Matrix QuickStart Guide
About this QuickStart Guide
This QuickStart guide gives a brief overview of the WestGrid Matrix facility, highlighting some of the features that distinguish it from other WestGrid resources. It is intended to be read by new WestGrid account holders and by current users considering whether to move to the Matrix system. For more detailed information about the Matrix hardware and performance characteristics, available software, usage policies and how to log in and run jobs, follow the links given below.
Introduction
Matrix is an Linux Opteron cluster with Infiniband interconnect. Matrix is restricted to parallel jobs and should be used for highly parallel applications that can take advantage of the high capacity Infiniband interconnect.
Hardware
Processors
Matrix is a cluster consisting of 128 nodes. Each node has 2 Opteron CPUs (2.40GHz) and 2 GB of memory.
Interconnect
All nodes are connected by both Gigabit Ethernet and Infiniband interconnect. Infiniband provides much lower latency and higher bandwidth than commodity networking, which makes these nodes suitable for demanding message passing applications.
Storage
There is 4 TB of disk space allocated for home directories and global scratch space. Each user has a subdirectory in /scratch. (A 10 GB quota per user is enforced for files in /home/users and a 350 GB limit in /scratch).
Software
See the main WestGrid software page for tables showing the installed software on Matrix and other WestGrid systems, including information about the operating system and compilers.
Using Matrix
To log in to Matrix, connect to matrix.westgrid.ca using an ssh (secure shell) client. For more information about connecting and setting up your environment, see the QuickStart Guide for New Users.

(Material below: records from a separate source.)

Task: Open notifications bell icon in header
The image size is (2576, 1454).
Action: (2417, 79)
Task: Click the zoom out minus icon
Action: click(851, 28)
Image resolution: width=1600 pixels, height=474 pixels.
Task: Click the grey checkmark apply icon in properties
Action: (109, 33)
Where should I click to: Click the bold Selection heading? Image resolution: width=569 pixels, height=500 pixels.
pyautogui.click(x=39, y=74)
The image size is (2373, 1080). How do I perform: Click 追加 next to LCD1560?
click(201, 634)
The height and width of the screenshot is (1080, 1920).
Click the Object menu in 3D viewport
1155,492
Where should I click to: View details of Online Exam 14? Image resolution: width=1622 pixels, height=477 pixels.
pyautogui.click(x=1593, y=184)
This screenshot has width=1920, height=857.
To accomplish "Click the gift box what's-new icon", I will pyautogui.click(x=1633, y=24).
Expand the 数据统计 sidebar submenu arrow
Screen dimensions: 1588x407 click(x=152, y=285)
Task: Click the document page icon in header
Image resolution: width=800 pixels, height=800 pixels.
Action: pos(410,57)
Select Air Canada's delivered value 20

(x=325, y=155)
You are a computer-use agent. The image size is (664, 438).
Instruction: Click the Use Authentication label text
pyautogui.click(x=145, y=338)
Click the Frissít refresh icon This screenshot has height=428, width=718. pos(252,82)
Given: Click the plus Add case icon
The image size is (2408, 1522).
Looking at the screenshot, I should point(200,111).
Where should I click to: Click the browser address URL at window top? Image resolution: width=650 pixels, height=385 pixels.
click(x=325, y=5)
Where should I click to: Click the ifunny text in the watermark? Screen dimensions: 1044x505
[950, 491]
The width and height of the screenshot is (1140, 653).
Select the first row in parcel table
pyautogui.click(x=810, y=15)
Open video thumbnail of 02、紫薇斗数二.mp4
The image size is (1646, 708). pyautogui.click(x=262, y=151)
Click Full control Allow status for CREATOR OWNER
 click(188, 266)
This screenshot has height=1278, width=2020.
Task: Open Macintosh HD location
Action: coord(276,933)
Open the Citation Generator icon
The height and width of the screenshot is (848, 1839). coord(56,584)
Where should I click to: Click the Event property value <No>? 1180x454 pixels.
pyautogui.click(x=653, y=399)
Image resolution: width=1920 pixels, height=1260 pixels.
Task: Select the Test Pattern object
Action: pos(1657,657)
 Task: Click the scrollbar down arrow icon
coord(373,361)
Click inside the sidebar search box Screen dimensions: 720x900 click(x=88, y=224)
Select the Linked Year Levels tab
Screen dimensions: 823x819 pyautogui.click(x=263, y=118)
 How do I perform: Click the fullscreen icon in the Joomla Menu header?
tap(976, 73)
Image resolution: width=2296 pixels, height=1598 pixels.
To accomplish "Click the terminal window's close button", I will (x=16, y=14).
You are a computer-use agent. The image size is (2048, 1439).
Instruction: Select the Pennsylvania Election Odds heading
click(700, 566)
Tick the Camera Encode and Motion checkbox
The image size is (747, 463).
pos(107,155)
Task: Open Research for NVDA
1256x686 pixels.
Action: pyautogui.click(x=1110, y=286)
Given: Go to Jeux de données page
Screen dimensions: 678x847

Users developing their own parallel programs should refer to the Matrix programming page.
The Matrix login node may be used for short interactive runs during development. There are also two nodes reserved for jobs that are 3 hours or less in duration. These can be accessed for interactive work using the technique described on the Matrix Running Jobs page. Production runs should be submitted as batch jobs.
As on other WestGrid systems, batch jobs are handled by a combination of TORQUE and Moab software. For more information about submitting jobs, see the general Running Jobs page and some Matrix-specific notes.
The maximum walltime limit for Matrix jobs is 3 days. The combined total number of processors allowed for running jobs for a given user is 64 processors at a given time. Since 8-16 processor jobs will generally wait in the input queue for a shorter time than larger jobs, you will get better throughput by submitting several smaller jobs to run at the same time rather than submitting a series of 64-processor jobs one after another.
Updated 2009-08-10.